The weeks leading up had seemed so tranquil and idyllic.  Flawlessly sunny late summer weather and quiet and peaceful walks in lovely neighbourhoods full of trees, the dazzling sunlight transforming everything, but especially foliage, into something eternal and magical.  I felt full of hope that we were about to enter a new era and that people everywhere would come to be more reasonable, happier, more generous, more loving.  On that morning all of those lovely illusions were shattered like a Faberge egg being dropped from a thirty story window.
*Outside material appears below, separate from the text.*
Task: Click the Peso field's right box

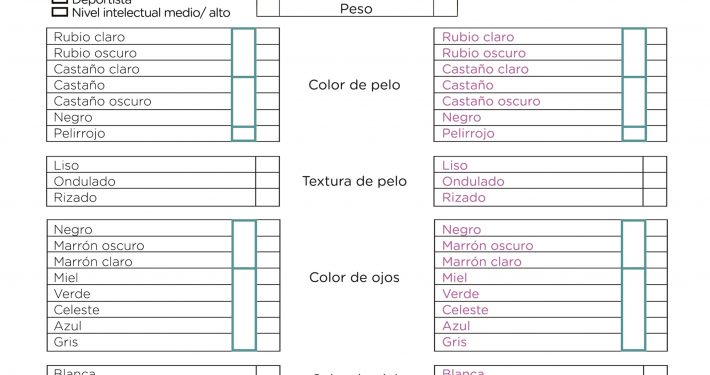Action: [x=445, y=8]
It became evident that this wasn't a movie, and not a bad dream but a huge waking nightmare.  Nothing would be the same again, and indeed, nothing has been the same.  It isn't that we are less safe, since in the Seventies there was even more terrorist activity than now and we were all worried about the Cold War and impending thermonuclear doom.

I was savvy enough to know that the American military complex would exploit the occasion to the max, would lash out in vengeance throughout the Middle East, doing far more to contribute to global angst and instability than two World Trade towers collapsing and killing three thousand innocent Americans.  Our worst fears were realised, and within the next four years Afghanistan and Iraq were transformed into charnel houses and the Taliban were succeeded by Al Qaeda, then came ISIS and now, millions of refugees and displaced persons later...

I did notice that Co-op Radio, Vancouver's community radio station, mentioned nothing on the Spanish speaking programs about the disaster.  Being rabidly Marxist they also hated the Americans and focussed instead on the anniversary of the coup in Chile, September 11 1973 when Pinochet and his thugs jackbooted all over that country partly thanks to CIA involvement.  Fair enough.

As much as I greatly benefited from the Spanish language programs on Coop Radio during my early years of learning the language of Cervantes I was saddened that they would allow their ideological hatred to blind them to the suffering and loss of innocent lives of others, even if those lives were despised Americans and it was the much loathed World Trade Centre that was the target and ground zero for the slaughter.

On this sad and auspicious day I think of Chile and I think of New York City, in total, six thousand lives snuffed out of existence, innocent casualties of ideological hate.  And I keep praying that one day we will get it right, that we will stop hating, that we will really begin to open our eyes and see, not only how connected we all are, but how interdependent we have all become.  We can't afford war and we certainly can't afford violence on any level and now is the time for us all to adjust our ideologies and other sacred cows in order to make room for the other.